Material for this exercise
----

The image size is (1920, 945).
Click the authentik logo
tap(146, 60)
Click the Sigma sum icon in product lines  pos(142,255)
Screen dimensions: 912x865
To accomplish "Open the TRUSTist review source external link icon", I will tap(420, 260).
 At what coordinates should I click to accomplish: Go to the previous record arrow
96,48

----

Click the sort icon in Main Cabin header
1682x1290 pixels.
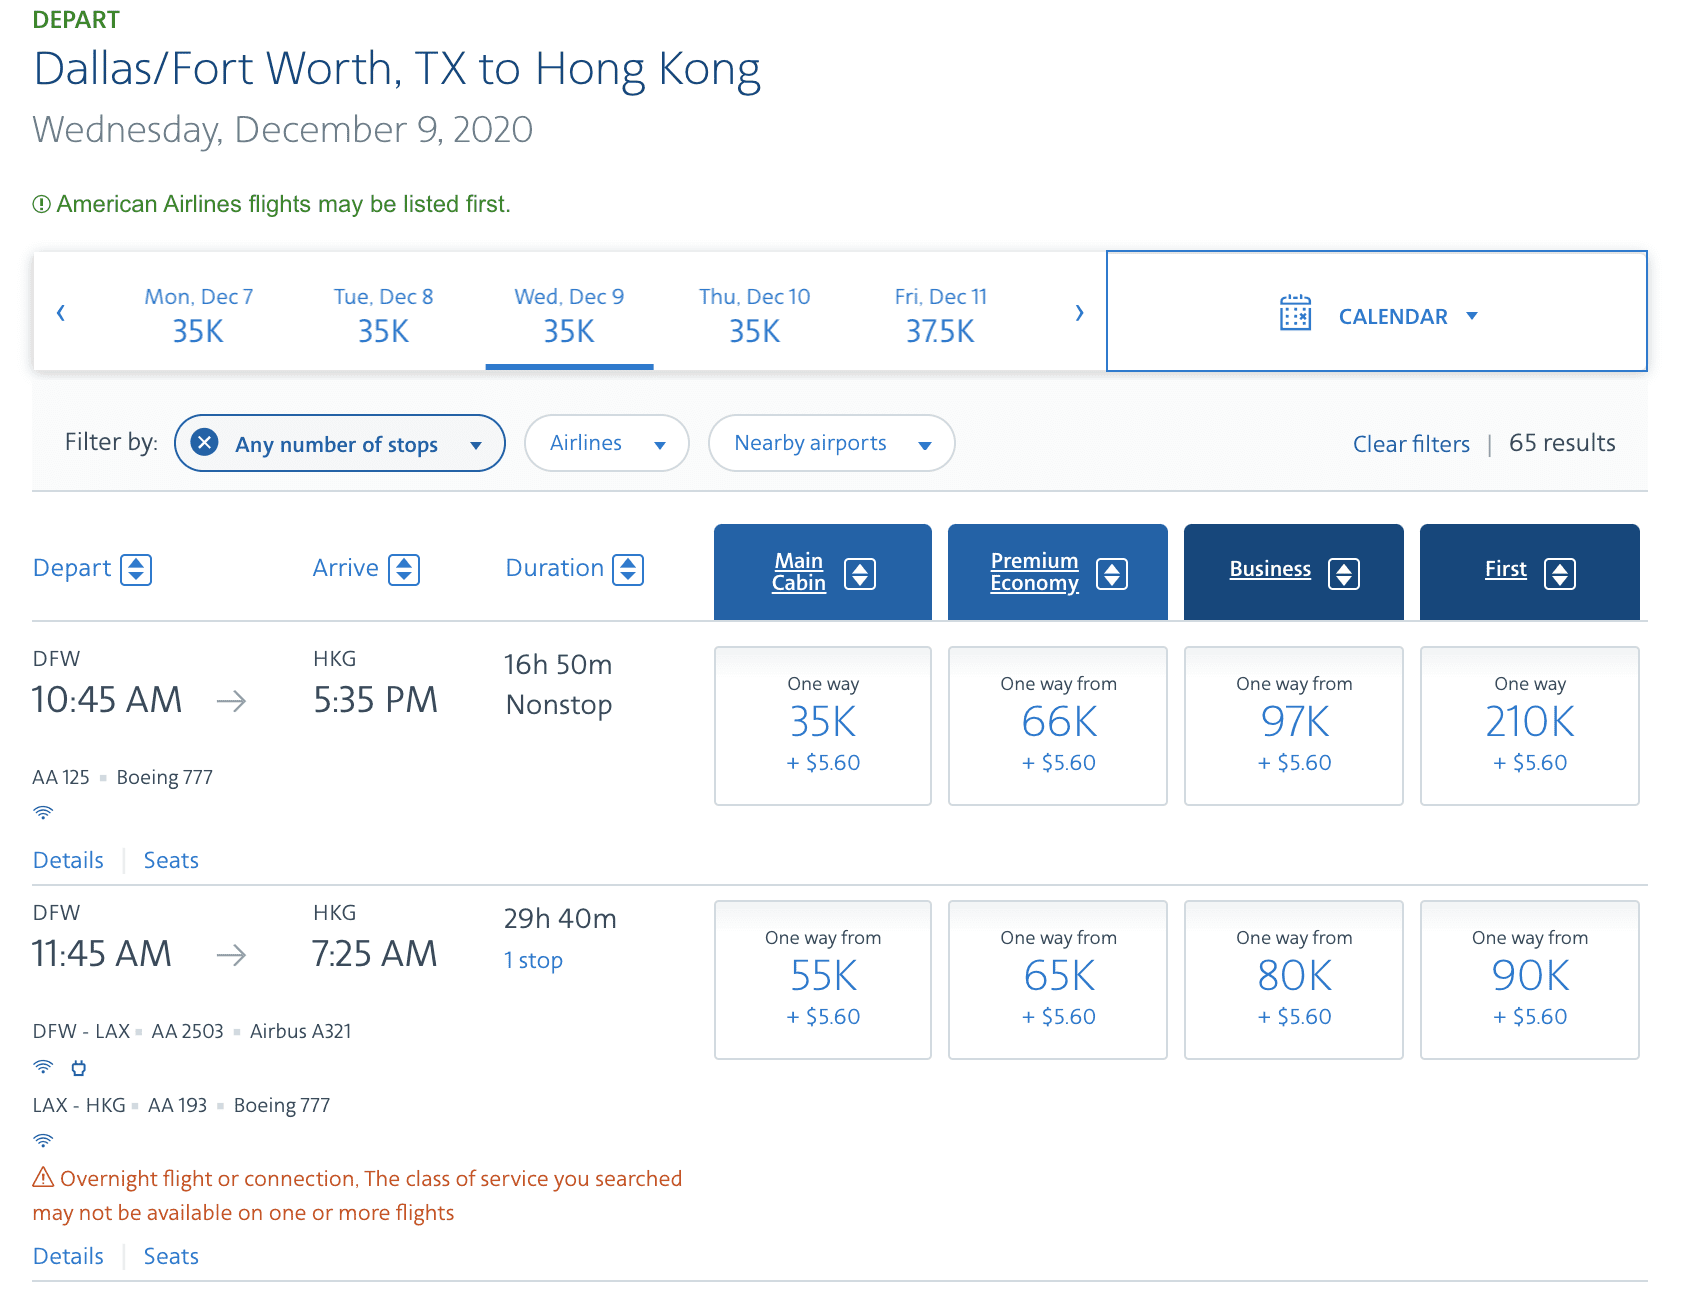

----

Express the lines of the listing as a JSON list of strings, one string per line with blank lines omitted. Begin with the line that contains "The image size is (1920, 945)." and continue through the line that contains "will tap(420, 260).", including both.

[
  "The image size is (1920, 945).",
  "Click the authentik logo",
  "tap(146, 60)",
  "Click the Sigma sum icon in product lines  pos(142,255)",
  "Screen dimensions: 912x865",
  "To accomplish \"Open the TRUSTist review source external link icon\", I will tap(420, 260)."
]